A nurse is checking the apical pulse of a client who is taking several cardiovascular medications. Which of the following actions should the nurse take?
- A. Count the apical pulsations for a full minute.
- B. Check the apical pulse with a Doppler device.
- C. Use the diaphragm of the stethoscope to listen to the apical pulsations.
- D. Press the stethoscope firmly against the client's skin.
Correct Answer: A
Rationale: The correct answer is A: Count the apical pulsations for a full minute. This is because counting the apical pulse for a full minute provides the most accurate assessment of the client's heart rate. It allows for any irregularities or fluctuations in the pulse to be detected.

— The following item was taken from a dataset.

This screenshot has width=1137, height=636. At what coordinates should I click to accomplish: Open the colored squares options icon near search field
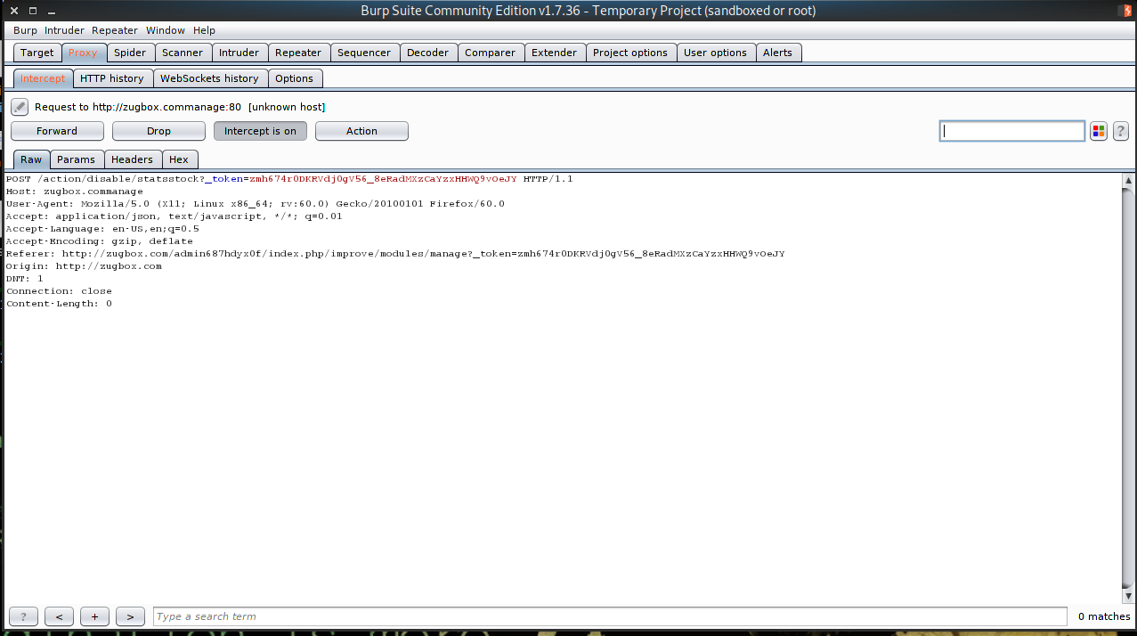(1098, 130)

Choice B is incorrect as using a Doppler device is not necessary for routine assessment of the apical pulse. Choice C is incorrect as the bell of the stethoscope, not the diaphragm, should be used to listen to the apical pulsations for better sound transmission. Choice D is incorrect as pressing the stethoscope firmly against the client's skin can create artifact noise and interfere with accurate auscultation.
A nurse is caring for a client who has pneumonia and has been receiving oxygen therapy for several days. When collecting data from the client, the nurse should identify which of the following findings as an indication of an adverse effect of oxygen therapy?
- A. Cracks in oral mucous membranes
- B. Poor skin turgor
- C. Tachycardia
- D. Excessive pulmonary secretions
Correct Answer: C
Rationale: Tachycardia can indicate oxygen toxicity. Other symptoms include confusion and restlessness. Pulmonary secretions are expected in pneumonia, not a sign of toxicity.
A client receiving a cleansing enema reports mild cramping. After a few minutes, he asks the nurse to stop the enema and allow him to go to the bathroom. Which of the following actions should the nurse take?
- A. Discontinue the enema.
- B. Lower the height of the solution bag.
- C. Continue the enema and reassure the client.
- D. Pause the enema and give the client pain medication.
Correct Answer: B
Rationale: Correct Answer: B - Lower the height of the solution bag.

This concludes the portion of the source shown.